The hardest race to predict at this year’s Emmys is Best Drama Actor. For pundits and prognosticators this is the height of irony. Because in recent years this has been  the easiest race to predict. 

Here’s a look at the last 11 winners:

Kyle Chandler for the last season of “Friday Night Lights” (2011)

Damian Lewis for the first season of “Homeland” (2012)

Jeff Daniels for the first season of “The Newsroom” (2013)

Bryan Cranston for the last season of “Breaking Bad” (2014)

Jon Hamm for the last season of “Mad Men” (2015)

Rami Malek for the first season of “Mr. Robot” (2016)

Sterling K. Brown for the first season of “This Is Us” (2017)

Matthew Rhys for the last season of “The Americans” (2018)

Billy Porter for the first season of “Pose” (2019)

Jeremy Strong for the second season of “Succession” (2020)

Josh O’Connor for his last season of “The Crown” (2021)

Notice a pattern? With the exception of Strong, 10 of the 11 past winners have been for either their first or last seasons. And only Daniels was able to pull off a victory without his series at least being nominated. 

And now let’s take a look at this year’s nominees:

Jason Bateman for his last season of “Ozark”

Brian Cox for the third season of “Succession”

Lee Jung-jae for the first season of “Squid Game”

Bob Odenkirk for the first half of the last season of “Better Call Saul “

Adam Scott for the first season of “Severance”

Jeremy Strong for the third season of “Succession”

Off the bat Cox, can be eliminated. For one simple reason Cox, has never bested his onscreen son Strong. Strong, on the other hand has not only taken down Cox on multiple occasions he’s also been the only actor in over a decade to win this category for a season that wasn’t the first/last. Should Strong win he would be the first consecutive winner since Cranston went three in a row (2008-2010). Since “Succession,” was not eligible at the 2021 Emmys a win in 2022 would be considered a consecutive win.

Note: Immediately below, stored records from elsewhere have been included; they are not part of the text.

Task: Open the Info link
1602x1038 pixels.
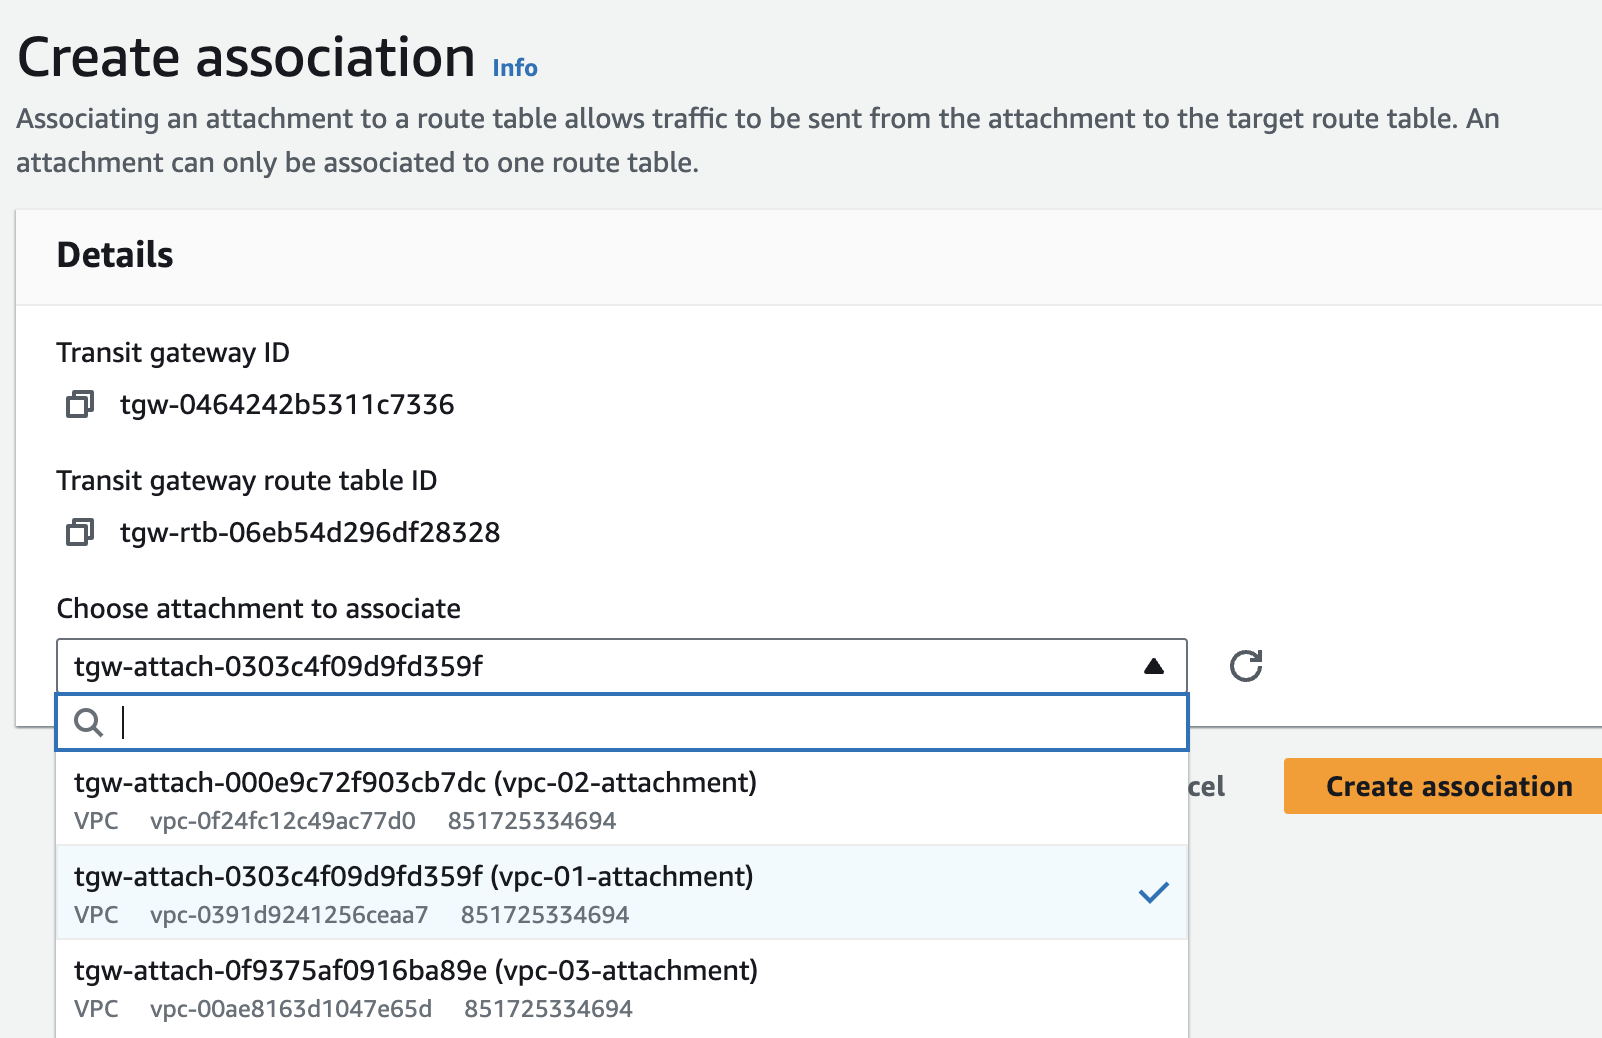Action: [x=515, y=68]
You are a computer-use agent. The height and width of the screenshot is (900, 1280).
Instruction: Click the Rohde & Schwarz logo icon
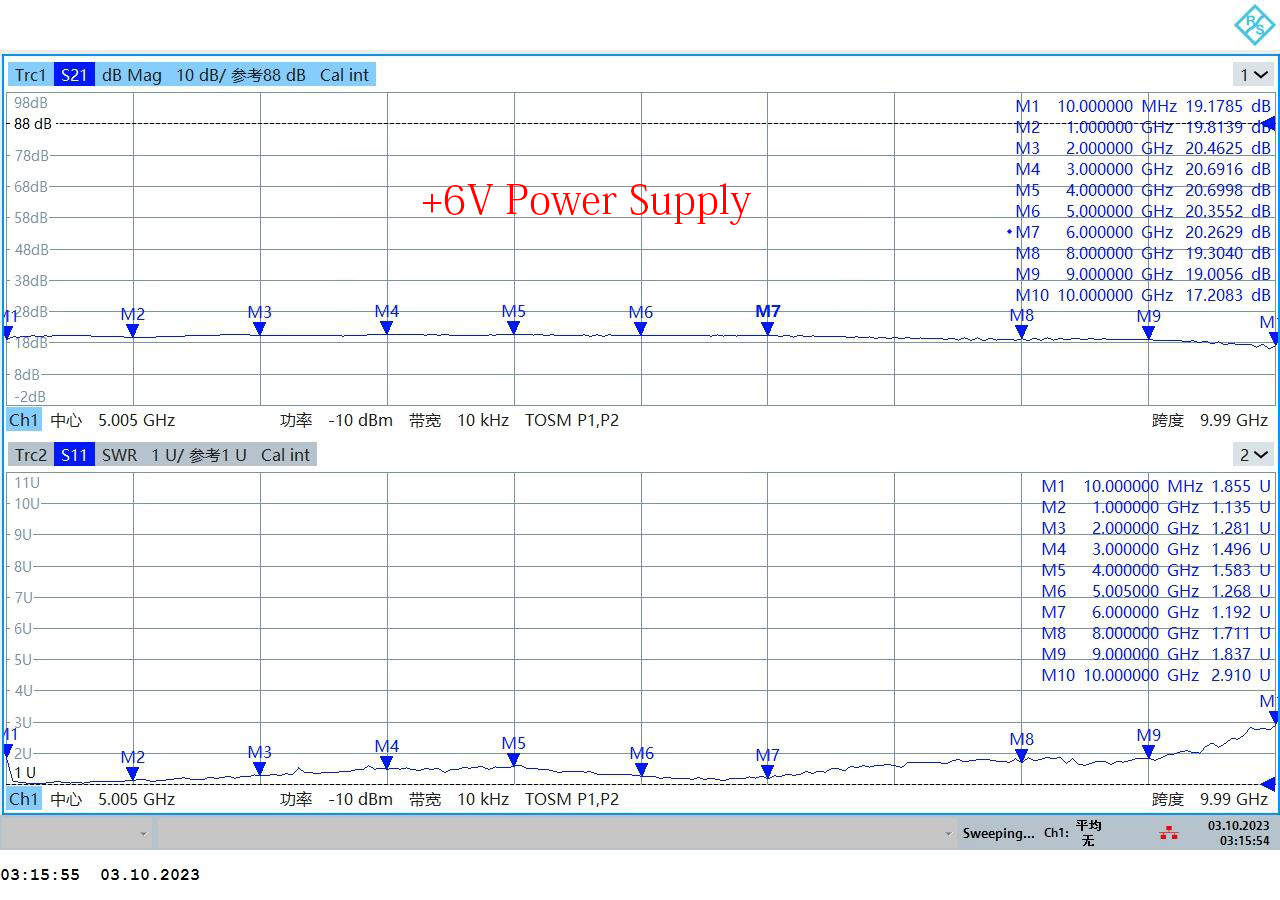[1253, 25]
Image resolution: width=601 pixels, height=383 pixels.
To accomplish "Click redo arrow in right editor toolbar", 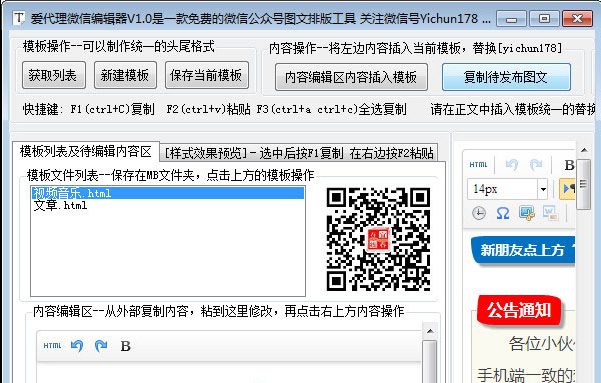I will (x=536, y=165).
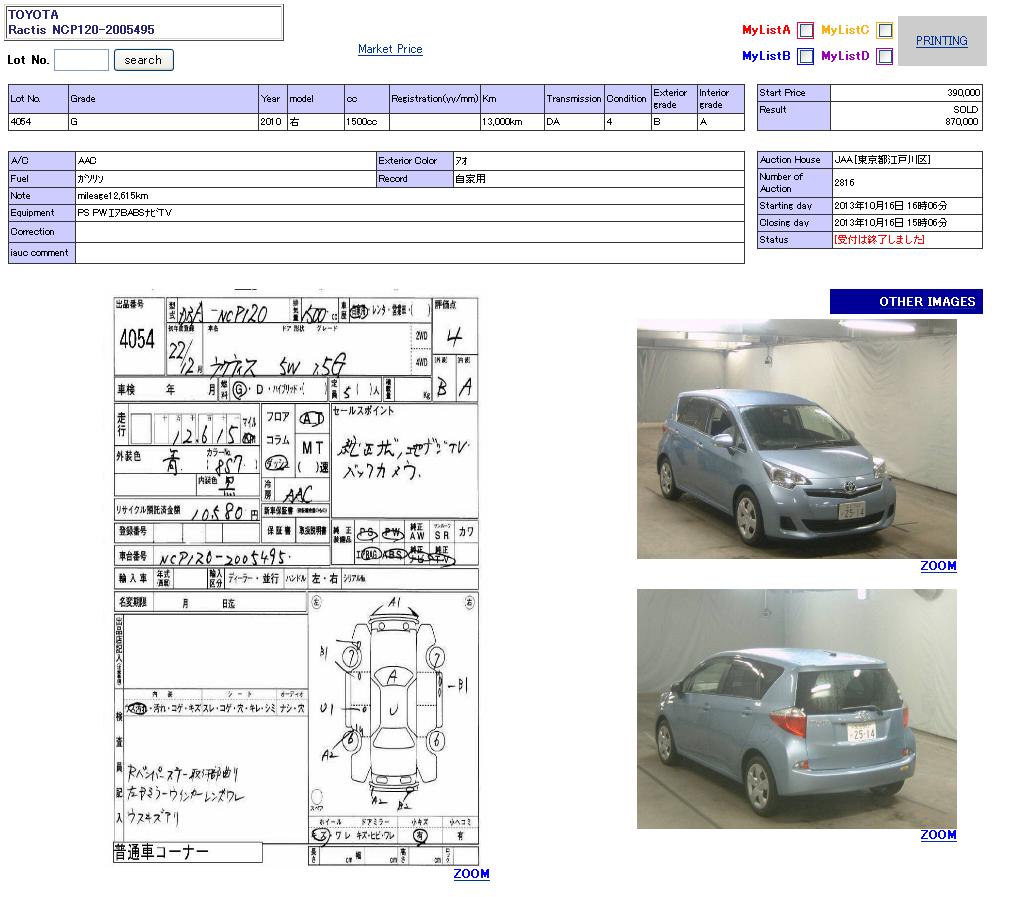This screenshot has height=897, width=1025.
Task: Click the front view car photo
Action: coord(796,438)
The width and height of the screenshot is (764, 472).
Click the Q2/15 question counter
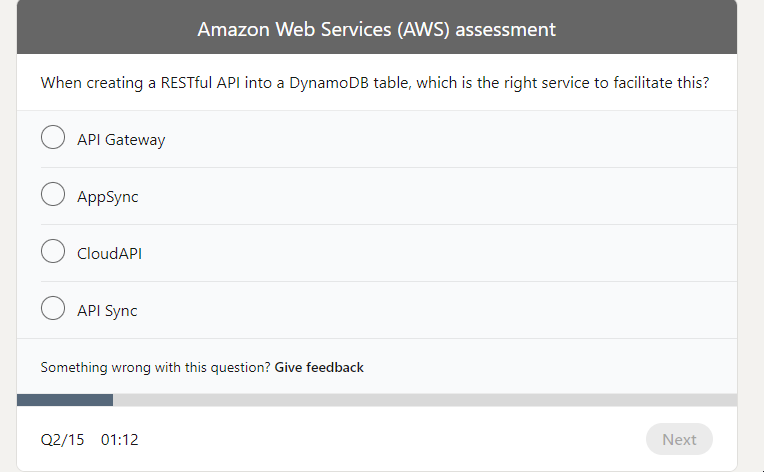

Up next perennial nominees Bateman and Odenkirk. Bateman, unfortunately does not have any momentum to pull off a win. There simply doesn’t appear to be any path for a Bateman victory. But don’t feel too bad for Bateman he’s won two individual SAG Awards (2019 and 2021) and an Emmy for Directing (2019) “Ozark” and could  be rewarded again this year for his efforts behind the camera. Then there’s Odenkirk, who made headlines during last year’s Emmy cycle for having a heart attack during the filming of the final season of “Saul.” Potentially helping and/or hurting Odenkirk is he’s competing for the first half of the final and voters may wait since they’ll have another chance to award him. But in the positive column “Saul’s” final half aired during the final round of voting and Odenkirk is at a career best in the series finale.

Lee Jung-jae for the first season of “Squid Game”

Adam Scott for the first season of “Severance”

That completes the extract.